ARTIKEL
:::::

Gerne sieht sie sich in der Tradition der Kunstsammlung und ihrer großartigen Gemäldegalerie, doch „heute sollte das Museum eher so etwas wie ein großer überdachter öffentlicher Raum sein.“
—
Mit dem Re-Opening (6.Sept) wird das K21 unter dem neuen Zusatz „Museum für internationale Gegenwartskunst“ einen Relaunch versuchen. „What´s Love Got to Do With It“, heißt die Eröffnungsausstellung, die der New Yorker Künstlerin Lutz Bacher gewidmet ist (bis zum 6. Januar 2019). Das 1. Obergeschoss wird künftig kostenlos zu besuchen sein. In den beiden Etagen darüber wird eine Neupräsentation der Sammlung gezeigt. Vor allem Werke, die seit den späten 1980er Jahren entstandene sind, werden in den Museumsräumen neu präsentiert. Unter der Glaskuppel des Dachgeschosses kann weiterhin das Netz von Tomás Saraceno beklettert werden.
eiskellerberg.tv: sie sprechen von der „Neuen Welle“. Welche neue Musik wird Susanne Gaensheimer auflegen?
Susanne Gaensheimer: die Intermedialität wird eine große Rolle spielen. Das ist die Art, wie ich eigentlich schon immer arbeite. Ich finde es immer sehr bereichernd, spartenübergreifend zu arbeiten. Wenn Choreographie dabei ist, wenn Film eine Rolle spielt, wenn es wie jetzt über Anni Albers plötzlich um Stoff und gewebte Materialen geht. Oder um die digitalen Medien. Dadurch finde ich, gerät man immer wieder in einen neuen Wahrnehmungsmodus und kann den eigenen Horizont stark erweitern. Deswegen finde ich es auch gut, wenn man im K20 auch die Klassische Moderne immer wieder auch mal mit anderen Medien kombiniert. Dass da zum Beispiel auch mal junge Leute rein kommen, weil sie Douglas Gordon anschauen. Ende nächsten Jahres machen wir eine grosse Ausstellung mit Carsten Nicolai im K21. Darauf freue ich mich schon sehr. Wo wir eben mit allen seinen Medien arbeiten können – mit Musik, mit elektronischen Medien, mit allen möglichen bildhauerischen Möglichkeiten – kommt alles mit rein.
Aber mein größter Wunsch wäre, dass es uns gelingt – und zwar nicht nur durch unser Programm – sondern auch durch die Form der Kommunikation, durch die digitalen Medien und so weiter – ein niedrigschwelliger und ein öffentlicherer Ort für ein breiteres Publikum zu werden. Natürlich ohne das Niveau des Programms zu kompromittieren. In diesem Punkt steht das ganze Haus hinter mir.
eis: klingt ganz nach 60er Jahre.
S.G.: was mir wirklich am Herzen liegt ist diese Öffnung des Hauses. Die Digitalisierung wird eine riesige Rolle spielen. Da werden wir auch noch Geld brauchen und suchen Förderer. Aber es gibt auch Ausstellungen, die mir sehr wichtig sind. Zum Beispiel die mit Werken von Eduard Munch, die von Karl Ove Knausgård kuratiert wird. Das ist für mich eine sehr spannende Kooperation, in die ich auch persönlich stark involviert bin!

:::::

AUFGEFÜHRTE EINTRÄGE
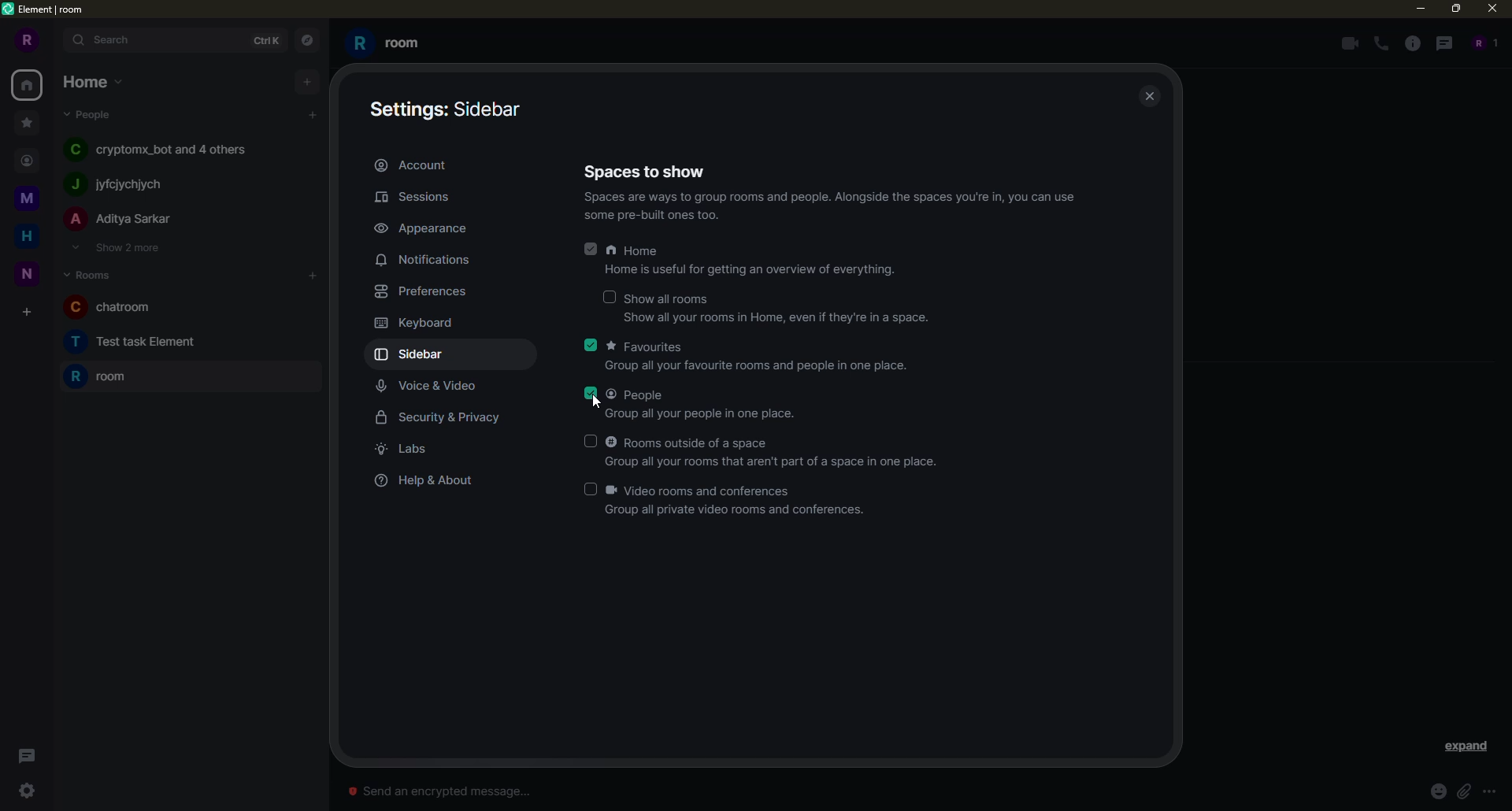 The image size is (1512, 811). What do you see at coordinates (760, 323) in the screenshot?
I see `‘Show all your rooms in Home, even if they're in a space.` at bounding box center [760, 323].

:::::

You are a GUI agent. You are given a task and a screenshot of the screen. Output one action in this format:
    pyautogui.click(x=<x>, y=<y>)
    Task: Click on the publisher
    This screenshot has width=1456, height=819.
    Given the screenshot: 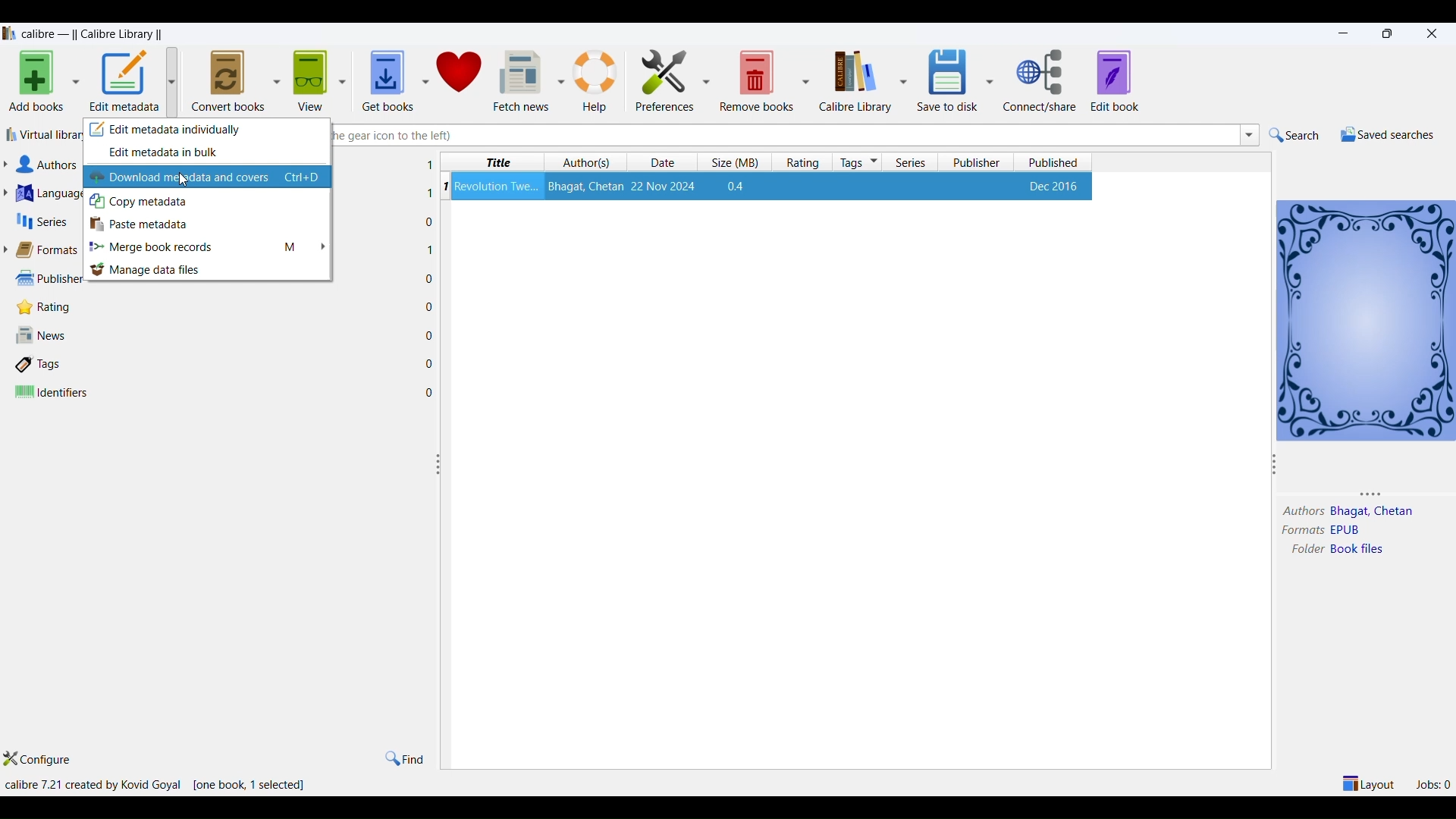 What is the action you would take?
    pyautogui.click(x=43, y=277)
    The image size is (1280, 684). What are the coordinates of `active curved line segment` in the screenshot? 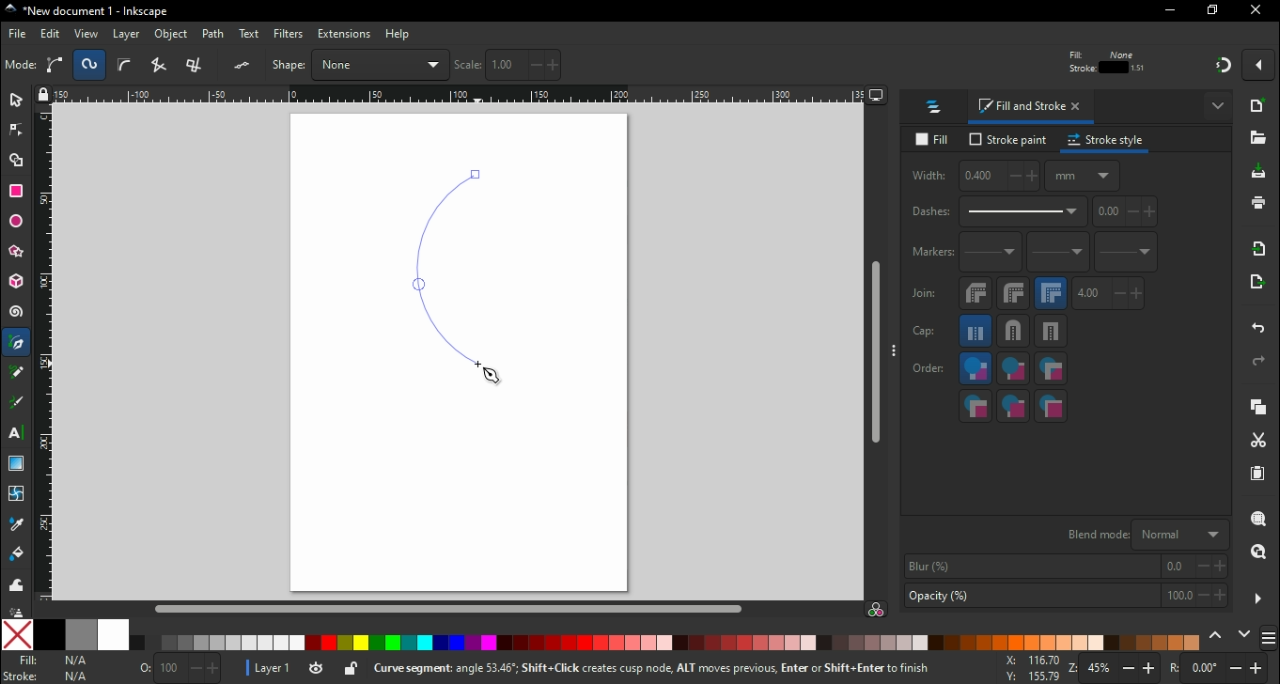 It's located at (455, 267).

:::::

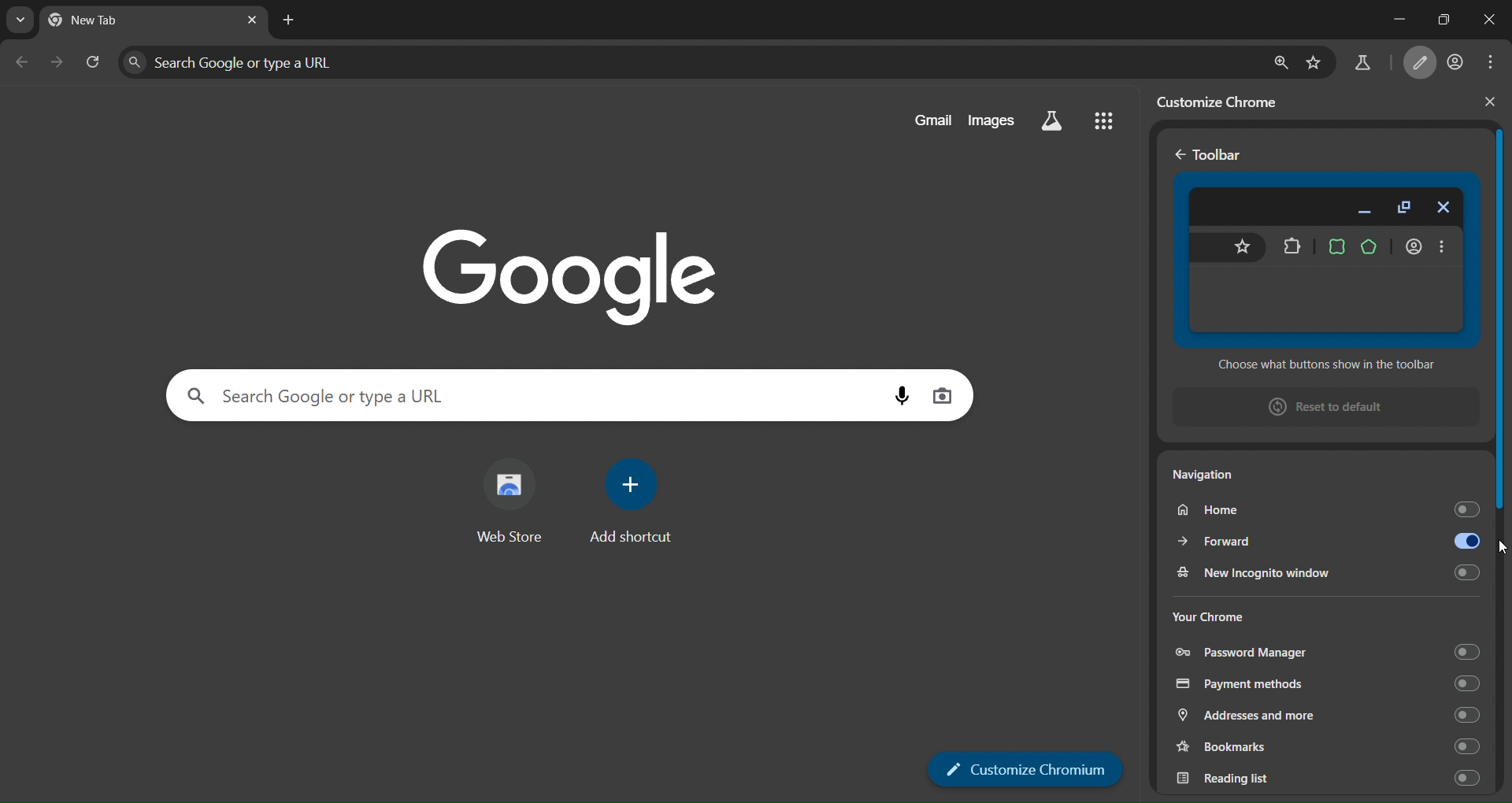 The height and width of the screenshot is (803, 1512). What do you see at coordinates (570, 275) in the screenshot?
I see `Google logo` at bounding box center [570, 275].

:::::

AUFGABEN
• 1. Wem ist laut dem Artikel die Eröffnungsausstellung im K21 gewidmet?
• 2. Schreib aus dem Artikel den Abschnitt von „Gerne sieht sie“ bis einschließlich „Saraceno beklettert werden.“ wortgetreu heraus.
Die Einträge haben hiermit nichts zu tun.

ERGEBNISSE JE AUFGABE
• 1. Der New Yorker Künstlerin Lutz Bacher.

• 2.
Gerne sieht sie sich in der Tradition der Kunstsammlung und ihrer großartigen Gemäldegalerie, doch „heute sollte das Museum eher so etwas wie ein großer überdachter öffentlicher Raum sein.“
—
Mit dem Re-Opening (6.Sept) wird das K21 unter dem neuen Zusatz „Museum für internationale Gegenwartskunst“ einen Relaunch versuchen. „What´s Love Got to Do With It“, heißt die Eröffnungsausstellung, die der New Yorker Künstlerin Lutz Bacher gewidmet ist (bis zum 6. Januar 2019). Das 1. Obergeschoss wird künftig kostenlos zu besuchen sein. In den beiden Etagen darüber wird eine Neupräsentation der Sammlung gezeigt. Vor allem Werke, die seit den späten 1980er Jahren entstandene sind, werden in den Museumsräumen neu präsentiert. Unter der Glaskuppel des Dachgeschosses kann weiterhin das Netz von Tomás Saraceno beklettert werden.